Lou Lumenick, chief film critic of the New York Post, is also a staunch old-movie buff, and sent along these comments about my last posting on movie theaters in Manhattan : “Your column brought back quite a few memories. Bill Kenly's Paramount medallion currently has a place of pride in the reception area outside the studio's third floor screening room in the Viacom Building . Much more recently, they have installed a mural in the elevator area listing ‘Paramount' titles that drives me crazy, since it includes none of the legendary Paramount titles owned by Universal but a few Republic titles that Paramount owns! 

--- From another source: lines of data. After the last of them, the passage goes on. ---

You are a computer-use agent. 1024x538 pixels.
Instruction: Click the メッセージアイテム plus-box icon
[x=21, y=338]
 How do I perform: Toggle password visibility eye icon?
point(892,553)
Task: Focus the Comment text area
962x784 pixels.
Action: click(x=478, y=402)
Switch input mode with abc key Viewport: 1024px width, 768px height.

“That artful reproduction of the Paramount Theater marquee you wrote about (the original was replaced in the 1950s, and the theater was gutted for office space in 1967) was built in 2001 for the World Wrestling Federation's short-lived restaurant; Hard Rock Cafe moved into the basement space a couple of years later. I don't believe  Paramount has any connection to or offices in  Paramount Plaza on West 51st Street on the former site of the Capitol Theater; the main tenant is Hachette Magazines. Sadly, there  is not a single movie theater left on Broadway in the '40s and '50s (nor on Seventh). The last of the dozens to close, in 2006, was a four-screen job in the sub-basement of the Virgin Megastore on the site of the old Loews State . The only surviving movie palace in Midtown is the astonishingly ornate (and beautifully restored) Times Square Church on West 51 St. just off Broadway, built as the Hollywood-Warner, where Casablanca had its world premiere engagement beginning on Thanksgiving Day 1942. I've heard Disney has been trying to buy it for several years to turn it into an East Coast version of the El Capitan .”

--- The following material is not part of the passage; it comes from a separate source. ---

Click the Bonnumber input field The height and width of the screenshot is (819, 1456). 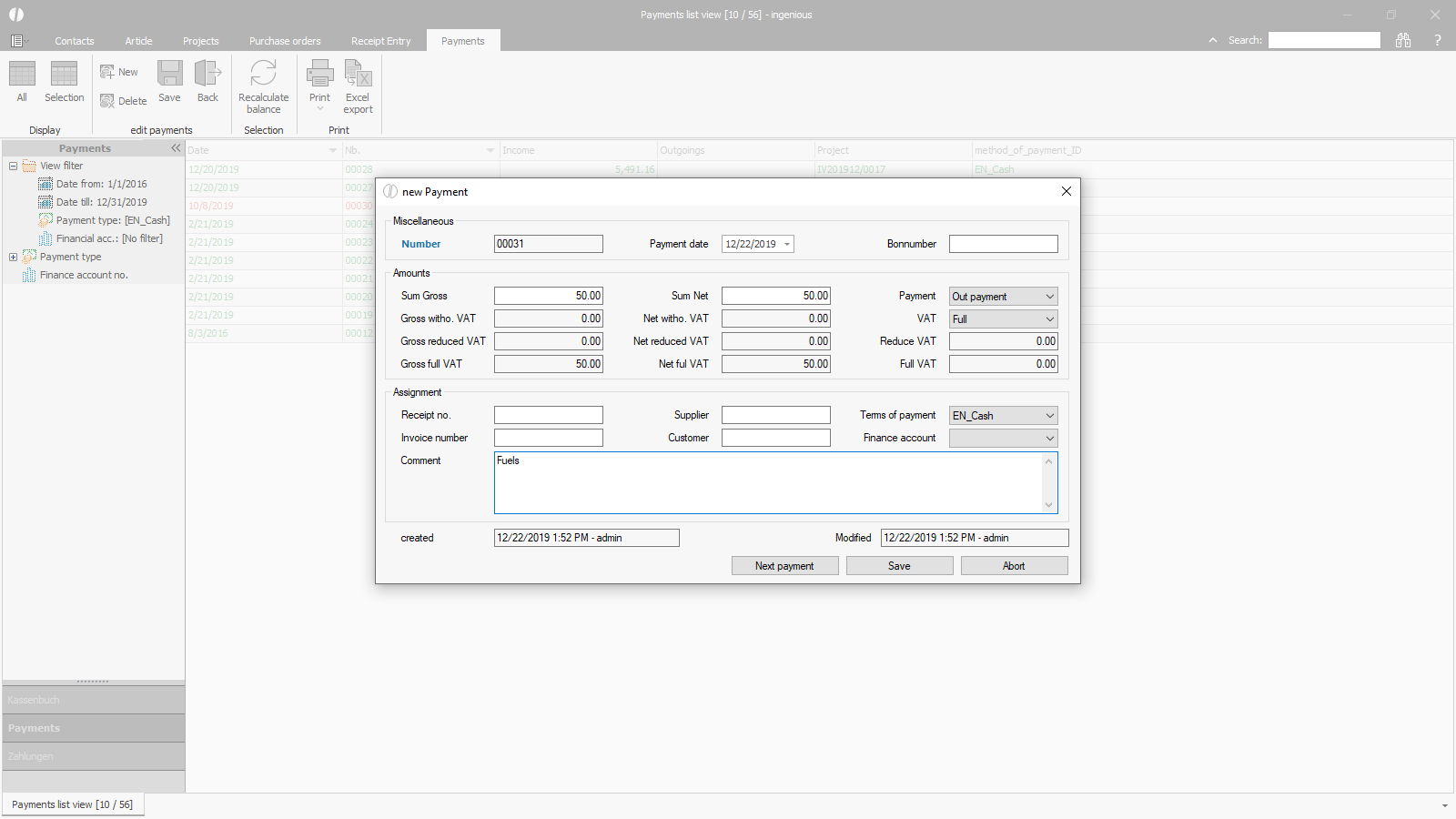pos(1003,244)
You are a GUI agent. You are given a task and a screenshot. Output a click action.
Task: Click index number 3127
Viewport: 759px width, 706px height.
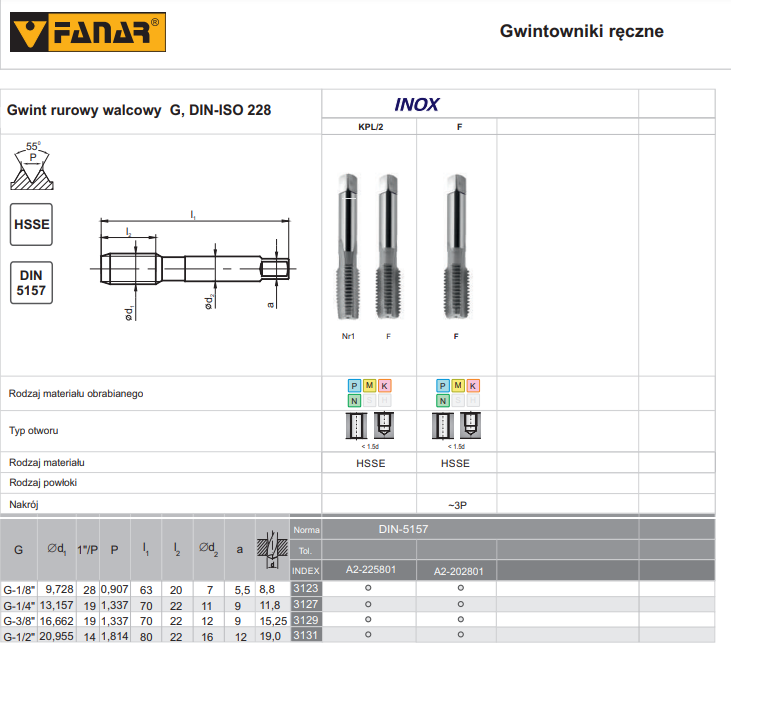[305, 604]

When I told Lou how fortunate we are to have so many surviving movie palaces in Los Angeles and described the annual Last Remaining Seats series run by the Los Angeles Conservancy, where classic films are shown in these great old theaters, he replied, “There are actually a handful of surviving movie palaces in New York City (and nearby) to support a program like that here. Besides the Hollywood Warner, Rev. Ike's Church keeps up the venerable Loews 175th Street and there is another old movie palace (Roxy's first in NYC) on 116th Street that's long been a church, as is the former Loews Valencia in Jamaica , Queens . After years of dormancy, the Loews Paradise is being restored and the Loews Jersey City, which still needs a lot of work, actually shows movies a couple of weeks a month. There is an old Paramount house on Staten Island that was recently reopened for concerts and recently showed movies. And yet another one in Asbury Park , N.J. The only ‘Wonder Theater’ that fell to the wrecker's ball was Loews Triboro, the site of my high school graduation.”